[Stored dataset items]

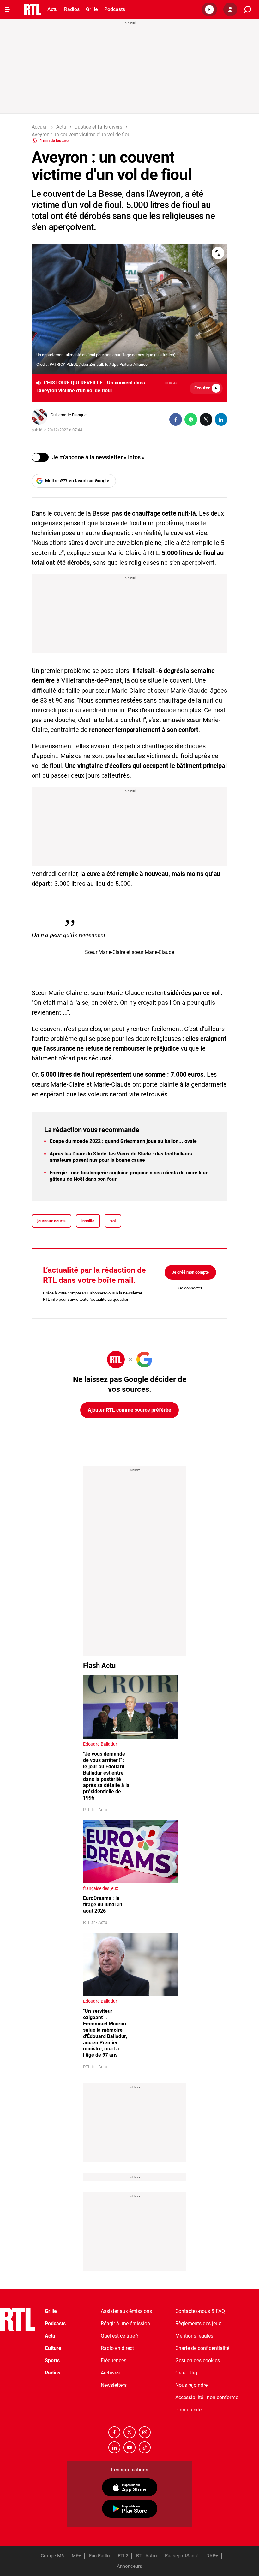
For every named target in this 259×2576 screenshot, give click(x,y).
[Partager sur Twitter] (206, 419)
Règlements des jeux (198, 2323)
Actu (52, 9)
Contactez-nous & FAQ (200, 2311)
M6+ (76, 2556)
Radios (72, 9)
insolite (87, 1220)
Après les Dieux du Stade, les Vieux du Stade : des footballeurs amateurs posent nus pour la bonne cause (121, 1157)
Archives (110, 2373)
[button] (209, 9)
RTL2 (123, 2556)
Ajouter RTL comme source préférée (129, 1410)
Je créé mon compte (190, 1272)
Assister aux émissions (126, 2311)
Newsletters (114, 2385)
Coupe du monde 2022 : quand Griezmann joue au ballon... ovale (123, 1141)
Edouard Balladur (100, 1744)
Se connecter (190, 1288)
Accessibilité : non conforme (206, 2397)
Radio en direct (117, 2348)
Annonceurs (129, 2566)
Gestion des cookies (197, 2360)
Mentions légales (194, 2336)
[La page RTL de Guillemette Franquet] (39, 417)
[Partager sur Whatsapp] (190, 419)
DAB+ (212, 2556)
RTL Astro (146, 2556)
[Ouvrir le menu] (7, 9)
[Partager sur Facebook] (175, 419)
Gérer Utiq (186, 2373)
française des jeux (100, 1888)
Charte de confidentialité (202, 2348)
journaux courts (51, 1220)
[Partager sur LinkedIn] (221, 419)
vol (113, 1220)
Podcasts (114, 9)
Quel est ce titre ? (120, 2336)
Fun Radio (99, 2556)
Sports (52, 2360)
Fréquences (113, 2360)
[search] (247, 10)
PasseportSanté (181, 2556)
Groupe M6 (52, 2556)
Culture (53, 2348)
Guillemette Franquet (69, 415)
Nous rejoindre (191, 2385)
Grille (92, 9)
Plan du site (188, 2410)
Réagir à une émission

## [Exercise aim]
Go through the records above and write out every line exactly, passing over the pictures.

## [Reply to the task]
For every named target in this 259×2576 screenshot, give click(x,y).
[Partager sur Twitter] (206, 419)
Règlements des jeux (198, 2323)
Actu (52, 9)
Contactez-nous & FAQ (200, 2311)
M6+ (76, 2556)
Radios (72, 9)
insolite (87, 1220)
Après les Dieux du Stade, les Vieux du Stade : des footballeurs amateurs posent nus pour la bonne cause (121, 1157)
Archives (110, 2373)
[button] (209, 9)
RTL2 (123, 2556)
Ajouter RTL comme source préférée (129, 1410)
Je créé mon compte (190, 1272)
Assister aux émissions (126, 2311)
Newsletters (114, 2385)
Coupe du monde 2022 : quand Griezmann joue au ballon... ovale (123, 1141)
Edouard Balladur (100, 1744)
Se connecter (190, 1288)
Accessibilité : non conforme (206, 2397)
Radio en direct (117, 2348)
Annonceurs (129, 2566)
Gestion des cookies (197, 2360)
Mentions légales (194, 2336)
[La page RTL de Guillemette Franquet] (39, 417)
[Partager sur Whatsapp] (190, 419)
DAB+ (212, 2556)
RTL Astro (146, 2556)
[Ouvrir le menu] (7, 9)
[Partager sur Facebook] (175, 419)
Gérer Utiq (186, 2373)
française des jeux (100, 1888)
Charte de confidentialité (202, 2348)
journaux courts (51, 1220)
[Partager sur LinkedIn] (221, 419)
vol (113, 1220)
Podcasts (114, 9)
Quel est ce titre ? (120, 2336)
Fun Radio (99, 2556)
Sports (52, 2360)
Fréquences (113, 2360)
[search] (247, 10)
PasseportSanté (181, 2556)
Groupe M6 (52, 2556)
Culture (53, 2348)
Guillemette Franquet (69, 415)
Nous rejoindre (191, 2385)
Grille (92, 9)
Plan du site (188, 2410)
Réagir à une émission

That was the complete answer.